What is a "near zero-copy"?? Is that like... one copy? Or are we talking non-integer amount of copies? — krOoze, Jan 15 '19 at 12:55
In Vulkan, you have to write to a buffer and copy from the buffer to a image. — Hanetaka Chou, Jan 16 '19 at 08:29
But In D3D, you can write to the image directly. The driver knows the addressing scheme of the Optimal tiling. So the Driver can take the data which you pass and write to the image according to the addressing scheme in the function "ID3D12Resource::WriteToSubresource". — Hanetaka Chou, Jan 16 '19 at 08:32
Vulkan also knows the addressing scheme. You can copy from your linear buffer (which can be just good old RAM) to the optimally tiled image. The difference here is that Vulkan (unextended version) forces you to make the buffer allocation through Vulkan, and does not directly take your data pointer. But I cover that in the answer. — krOoze, Jan 16 '19 at 16:19
In D3D, the driver writes to the image directly using the data that the application provides according to the addressing scheme of the image which the driver knows in the function "ID3D12Resource::WriteToSubresource". — Hanetaka Chou, Jan 17 '19 at 04:53
“near zero-copy” just means “zero-copy”/"no-copy" for most implementations. We use "near" here because it may still need "one-copy" for few implementations. — Hanetaka Chou, Jan 17 '19 at 04:58
Vulkan force me to make the buffer allocation. So I must copy the data to the buffer and the copy the buffer to the image. I copy one more time than D3D? — Hanetaka Chou, Jan 17 '19 at 05:01
The Direct3D12 Document uses the nomenclature "near zero-copy". The nomenclature "near zero-copy" just means “zero-copy”/"no-copy". They use "near" because it may still need some copies for few implementations. — Hanetaka Chou, Jan 17 '19 at 05:08
ID3D12Resource::WriteToSubresource doc: "Uses the CPU to **copy** data into a subresource". Zero-copy would be a move semantics, i.e. if `*pSrcData` pointer is swapped, but that is clearly **not** what the function does. — krOoze, Jan 17 '19 at 12:12
In Vulkan you do not have to "copy the data to the buffer", assuming the data is already in the buffer. Same as you not having to copy the data to your `*pSrcData` buffer first. Only difference is (unextended) Vulkan forces you to allocate (and map) that buffer through Vulkan, and does not allow you to just `malloc\new` it (or use a pointer returned by some other API created that way). Which may mean you prefer to copy anyway for practical reasons, but that is not mandatory. — krOoze, Jan 17 '19 at 12:15
But In Vulkan You Can Not Write By CPU. You Have To Submit A Copy Command To GPU And Increase Latency. — Hanetaka Chou, Jan 19 '19 at 16:15

Nicol Bolas · Answer 1 · 2019-01-15T14:15:47.860

What WriteToSubresource seems to do (in Vulkan-equivalent terms) is write pixel data from CPU memory to an image whose storage is in CPU-writable memory (hence the requirement that it first be mapped), to do so immediately without the need for a command buffer, and to be able to do so regardless of linear/tiling.

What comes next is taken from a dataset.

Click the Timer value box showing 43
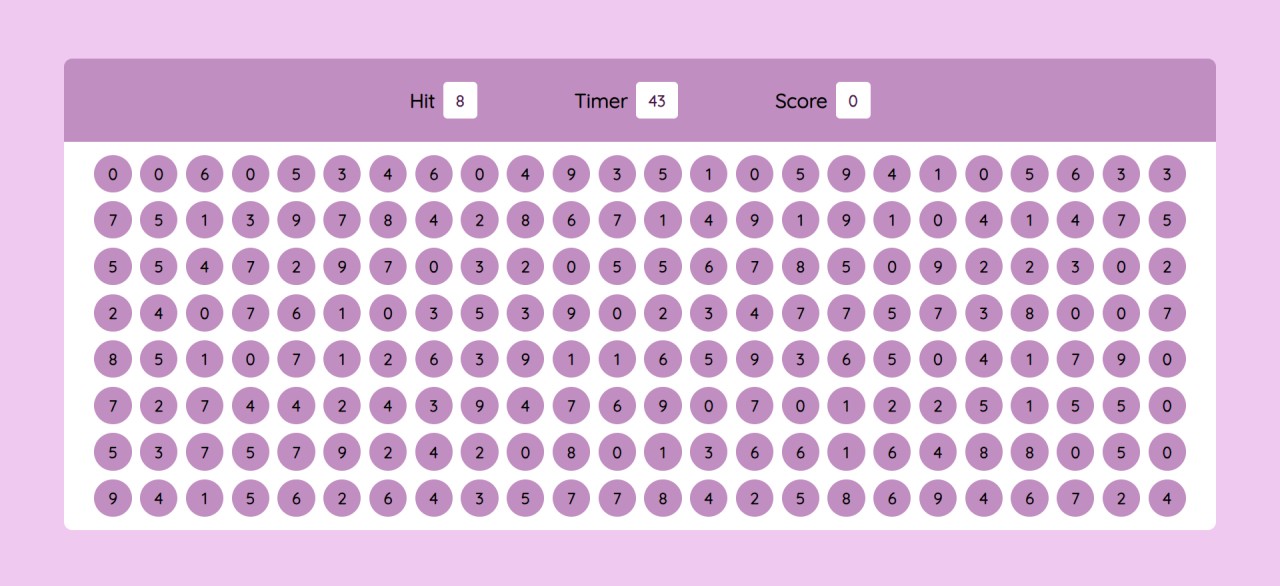Viewport: 1280px width, 586px height. point(657,101)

Vulkan doesn't have a way to do that. You can write directly to the backing storage for linear images (in the generic layout), but not for tiled ones. You have to use a proper transfer command for that, even on UMA architectures. Which means building a command buffer and submitting to a transfer-capable queue, since Vulkan doesn't have any immediate copy commands like that.

A Vulkan way to do this would essentially be a function that writes data to a mapped pointer to device memory storage as appropriate for a tiled VkImage in the pre-initialized layout that you intend to store in a particular region of memory. That way, you could then bind the image to that location of memory, and you'd be able to transition the layout to whatever you want.

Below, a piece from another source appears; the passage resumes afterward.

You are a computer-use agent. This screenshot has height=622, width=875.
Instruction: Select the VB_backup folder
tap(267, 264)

But that would require adding such a function and allowing the pre-initialized layout to be used for tiled images (so long as the data is written by this function).

Since Vulkan is designed for mobile device，I think vulkan should add a function to allow CPU writing to swizzled images directly？ — Hanetaka Chou, Jan 15 '19 at 07:05

krOoze · Answer 2 · 2019-01-15T14:51:02.243

0

So, from ID3D12Resource::WriteToSubresource docunentation I read it performs one copy, with marketeze sprinkled on top.

Vulkan is an explicit API, which does perfectly allow you to do an one-copy on UMA (or on anything else). It even allows you to do real zero-copy, if you stick with linear tiling.

UMA may look like this: https://vulkan.gpuinfo.org/displayreport.php?id=4919#memorytypes I.e. has only one heap, and the memory type is both DEVICE_LOCAL and HOST_VISIBLE.

So, if you create a linearly tiled image\buffer in Vulkan, vkMapMemory its memory, and then produce your data into that mapped pointer directly, there you have a (real) zero-copy.

Since this is not always practical (i.e. you cannot always choose how things are allocated, e.g. if it is data returned from library function), there is an extension VK_EXT_external_memory_host (assuming your ICD supports it of course), which allows you to import your host data directly, without having to first make a Vulkan memory map.

Now, there are optimally tiled images. Optimal tiling is opaque in Vulkan (so far), and implementation-dependent, so you do not even know the addressing scheme without some reverse engineering. You, generally speaking, want to use optimally tiled images, because supposedly accessing them has better performance characteristics (at least in common situations).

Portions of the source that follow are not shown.